# Exercise:
Swap "green" for "blue" throughout the material below and change nothing else. Omit the pictures from your answer.

# Given records:
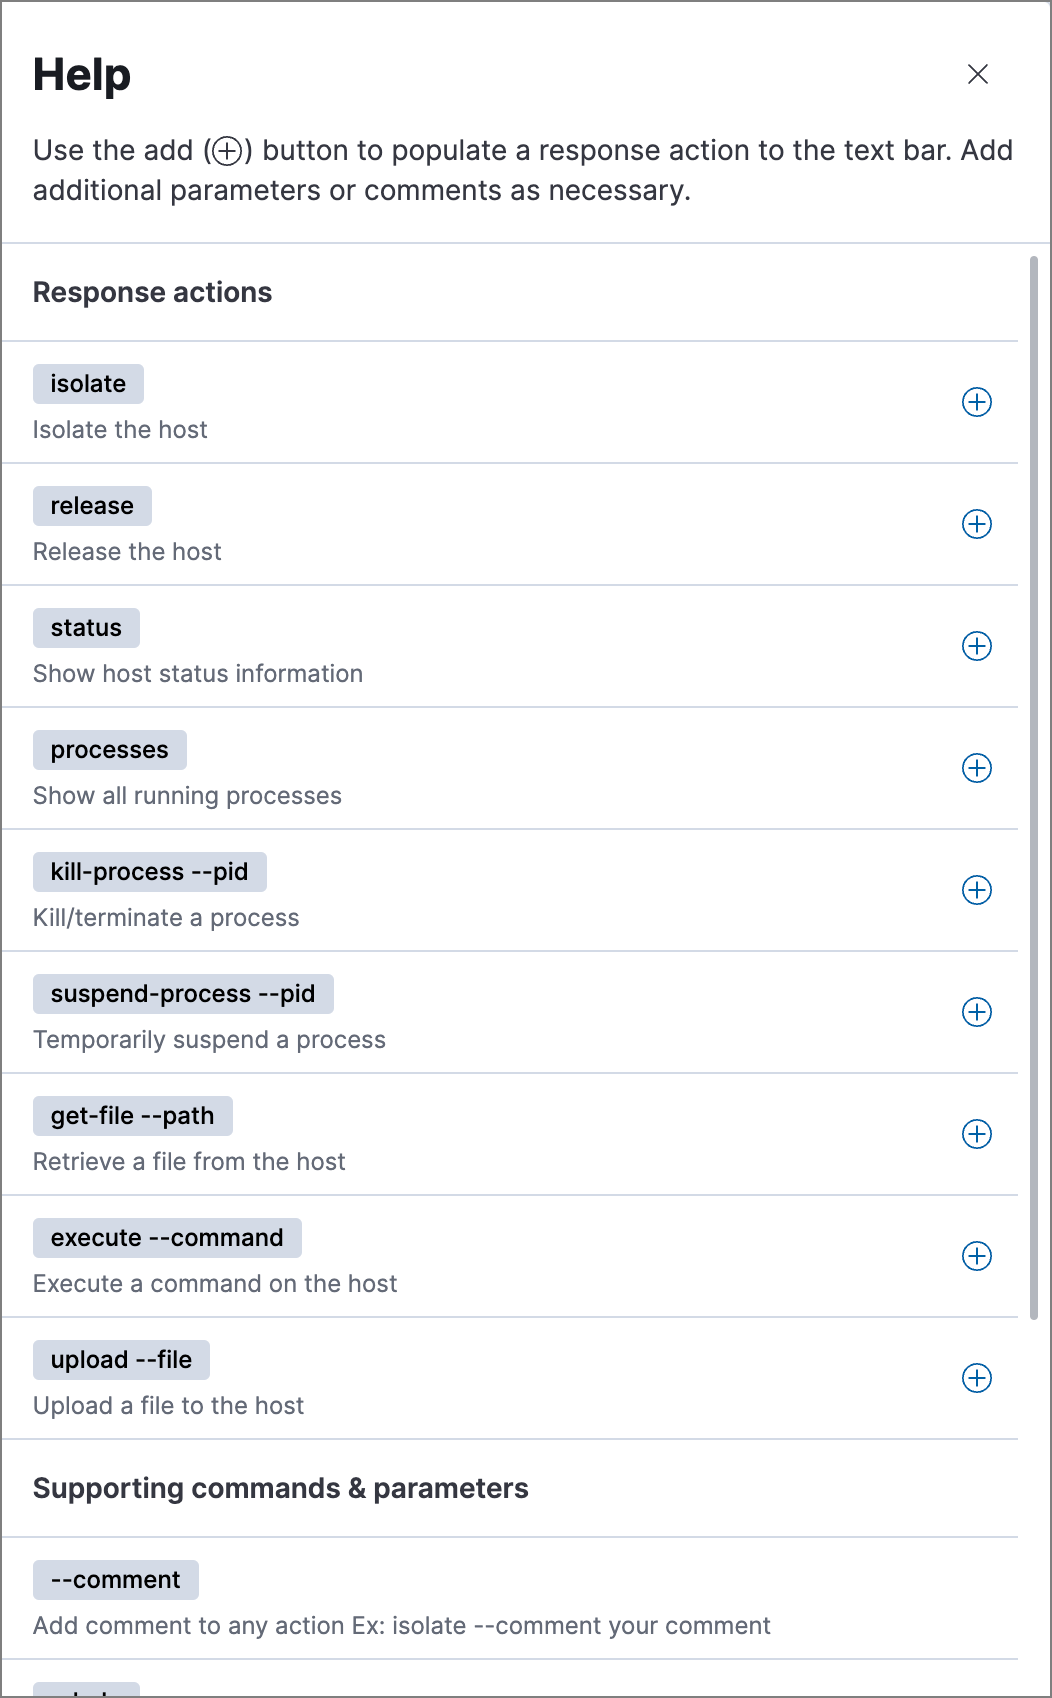This screenshot has width=1052, height=1698.
Task: Select the execute --command badge
Action: click(x=167, y=1238)
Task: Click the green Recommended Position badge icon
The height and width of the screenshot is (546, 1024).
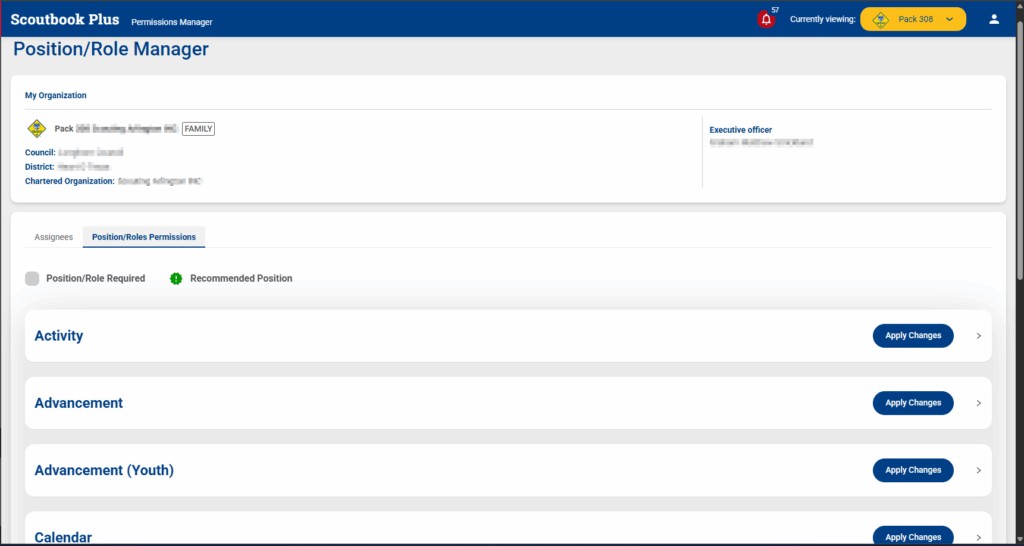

# Task output:
This screenshot has width=1052, height=1698.
Task: Select the execute --command badge
Action: click(x=167, y=1238)
Task: Click the blue Recommended Position badge icon
The height and width of the screenshot is (546, 1024).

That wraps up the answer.